— begin Excerpt to read —

A day without poetry is a sad one so, in the morning, I pick a page at random from the rather erotic Dirty Pretty Things by Michael Faudet, which a friend told me had marked her significantly: “two drowning lovers lost at sea, my lips adrift in yours.” One of the booksellers I work with is a huge Elena Ferrante fan (who isn’t, really?) and lent me the slim and shocking The Lost Daughter. Just seeing its spine here on the shelf reminds me of the story’s cold ending, a slap in the face. It sits next to Leo Tolstoy’s The Death of Ivan Ilyich, in a lovely vintage edition, which I thought wouldn’t keep me up all night, but did. It haunts me still.

— end Excerpt to read —
— begin Data shown —

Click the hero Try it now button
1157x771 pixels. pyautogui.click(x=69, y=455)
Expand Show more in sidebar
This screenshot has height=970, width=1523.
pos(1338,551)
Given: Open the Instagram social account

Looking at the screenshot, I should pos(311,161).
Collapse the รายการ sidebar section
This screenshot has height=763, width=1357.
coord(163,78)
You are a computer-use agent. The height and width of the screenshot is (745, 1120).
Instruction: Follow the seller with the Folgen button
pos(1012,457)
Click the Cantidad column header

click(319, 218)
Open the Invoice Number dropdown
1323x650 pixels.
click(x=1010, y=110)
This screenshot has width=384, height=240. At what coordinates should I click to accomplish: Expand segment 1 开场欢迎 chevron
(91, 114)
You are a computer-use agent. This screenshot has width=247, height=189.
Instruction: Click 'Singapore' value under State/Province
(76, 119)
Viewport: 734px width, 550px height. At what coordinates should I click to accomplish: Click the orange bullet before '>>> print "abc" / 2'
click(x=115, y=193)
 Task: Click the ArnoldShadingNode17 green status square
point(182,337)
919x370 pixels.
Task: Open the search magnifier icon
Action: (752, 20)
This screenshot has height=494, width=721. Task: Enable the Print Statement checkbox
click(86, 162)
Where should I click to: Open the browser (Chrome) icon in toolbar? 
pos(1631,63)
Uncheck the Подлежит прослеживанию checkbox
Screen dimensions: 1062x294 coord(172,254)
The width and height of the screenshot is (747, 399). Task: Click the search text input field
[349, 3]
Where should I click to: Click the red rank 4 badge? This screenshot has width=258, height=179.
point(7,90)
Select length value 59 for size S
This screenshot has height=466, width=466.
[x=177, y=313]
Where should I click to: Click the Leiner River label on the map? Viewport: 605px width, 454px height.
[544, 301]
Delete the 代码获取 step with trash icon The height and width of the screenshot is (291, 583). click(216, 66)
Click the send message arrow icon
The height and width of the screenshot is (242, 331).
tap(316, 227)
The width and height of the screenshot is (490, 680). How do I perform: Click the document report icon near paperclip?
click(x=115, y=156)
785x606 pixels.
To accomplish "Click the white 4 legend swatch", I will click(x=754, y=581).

— end Data shown —

Brief 1: Summarize the passage about the shelf of books in two sentences.
Brief 2: Proceed with the passage about the shelf of books, picking up after its final sentence.

Reply 1: In the morning, the writer reads a random page of Michael Faudet's Dirty Pretty Things, a book that a friend said had marked her significantly. Nearby on the shelf sit Elena Ferrante's The Lost Daughter, lent by a bookseller the writer works with and remembered for its cold ending, and Leo Tolstoy's The Death of Ivan Ilyich, which kept the writer up all night and still haunts the writer.

Reply 2:
I finish the last pages of Flâneuse before leaving to flâne around Paris with its author, Lauren Elkin, hats slid down over our foreheads Jean Rhys-style: “Traces of the past city are, somehow, traces of the selves we might once have been.” I’m looking forward also to finishing Zadie Smith’s addictive Swing Time and Ali Smith’s Autumn, which sits on my dresser, a leaf stuck between its pages: “How many worlds can you hold in a hand. In a handful of sand.” After, I plan to reread a chapter from Olivia Laing’s The Lonely City, an engrossing book on artists and loneliness: ”What does it feel like to be lonely? It feels like being hungry: like being hungry when everyone around you is readying for a feast.”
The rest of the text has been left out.